There are plenty of drawbacks, though. Most artists simply do not have the massive audience that Harry Styles or LCD Soundsystem — who, yes, exist on different tiers of fame, but nonetheless retain a gargantuan amount of passionate fans — are able to command, so the option is available to a very limited number of acts as it stands. Such residencies also create more clogs in an already-jammed touring ecosystem, taking up venue space at a time in which scores of musicians are practically piling on top of each other to try and book shows. The consumer hardly benefits from this approach either, since few can afford the expenses incurred from traveling to see your favorite band — meaning that the days of having your favorite act hit your part of the country may be a thing of the past.

Of course, it is more than worth considering how the consumer is faring amidst what could be accurately described as a touring industry in perilous flux. Ticket prices keep climbing for shows of all sizes, especially as the practice of dynamic pricing continues to take hold for large-scale shows; the post-COVID proliferation of cashless food-beverage-merch sales points can be its own headache, as well as potentially discriminatory when it comes to concertgoers’ technological abilities. Festivals — which have long served as destination events for consumers looking to see their favorite acts all at once in idyllic settings — have been an absolute disaster in 2022 with everything from cancellations to unsafe conditions wrecking the overall landscape.

Let’s linger on that last bit for a minute. This November will mark the one-year anniversary of the Astroworld tragedy, in which ten people died from a fatal crowd crush that occurred during Travis Scott’s set at the 2021 edition of the festival.

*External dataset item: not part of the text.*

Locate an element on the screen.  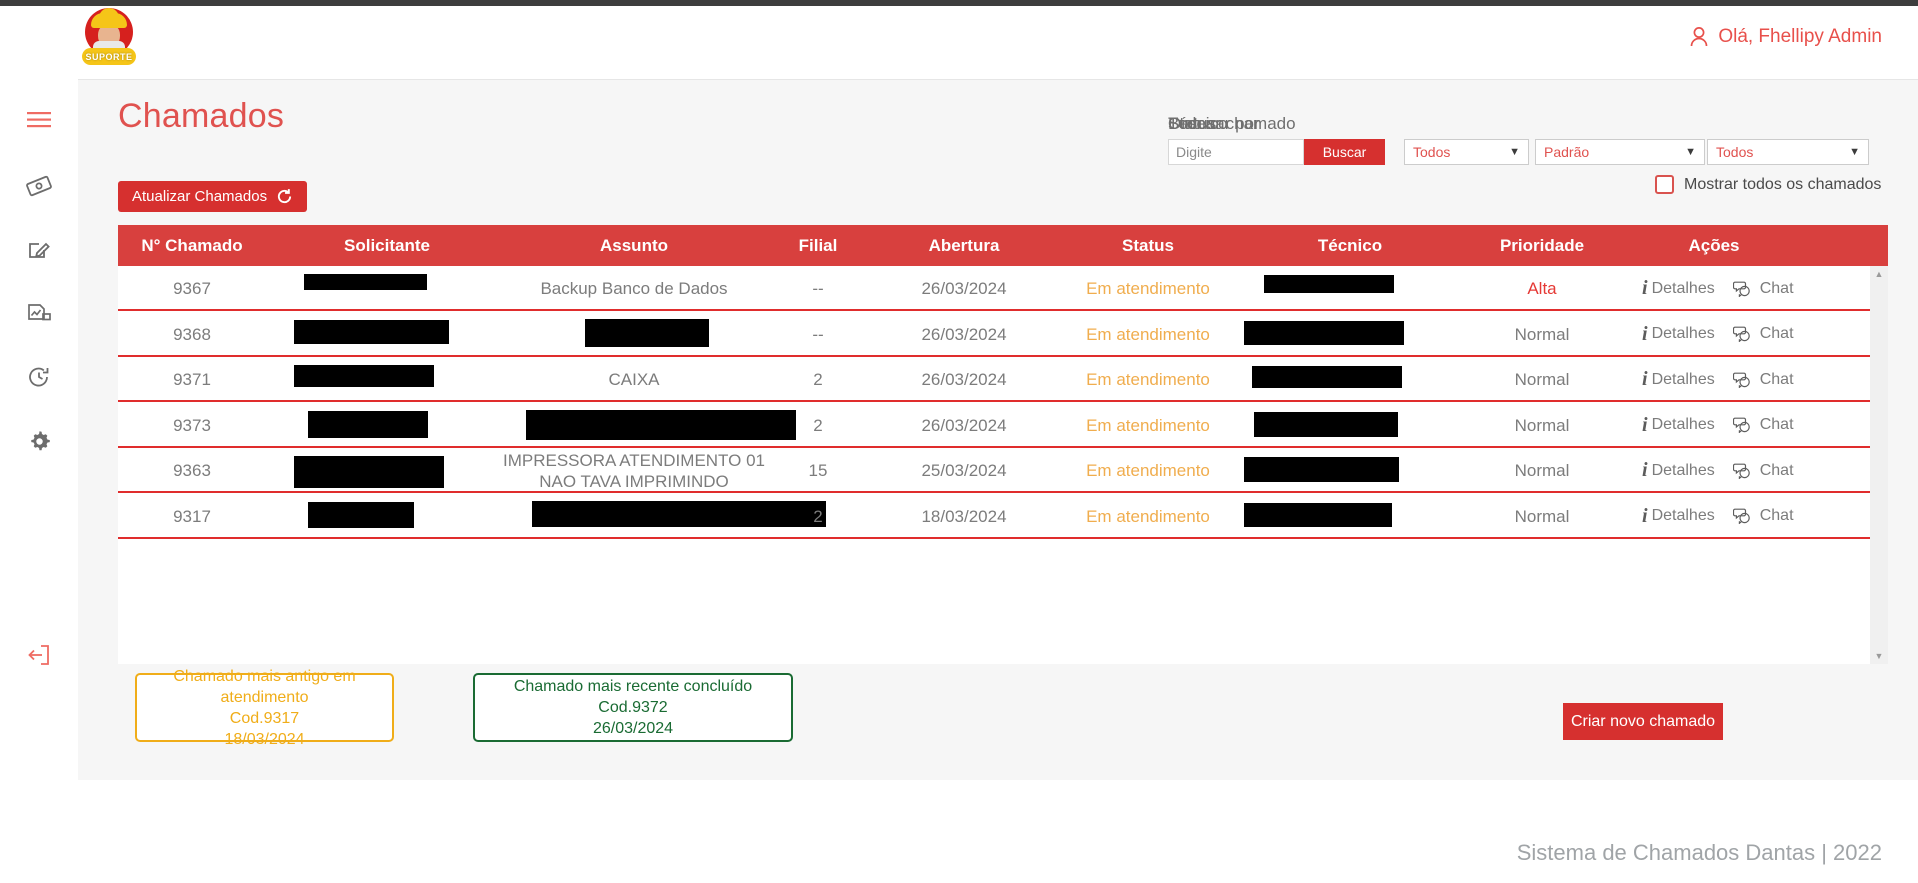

The incident was devastating and, in the minds of countless concertgoers who have once found themselves in the midst of a massive crowd or plan to do so in the future, absolutely terrifying. Across social media and the online pages of entertainment publications, there was digital hand-wringing about the “rage music” Travis Scott’s known for, false reports of attacks on police, and celebrations of artists who stopped their own performances when it was clear that things were getting unsafe in the crowd — everything but a sense of accountability when it comes to the live music industry’s role in providing a safe environment for concertgoers.

Post-Astroworld, the only certain course of action that’s been taken is that, for the moment, that festival is no more — an effective burying of the past, as the touring industry continues on unabated and in a state of perpetual collapse, crossing their fingers that such a terrible tragedy doesn’t occur again and not visibly doing much else otherwise. When an entire industry shows such a level of disregard for the human lives that keep it alive, how can anyone feel truly safe while attending shows? Can you even blame musicians for wondering whether it’s worth continuing to play them?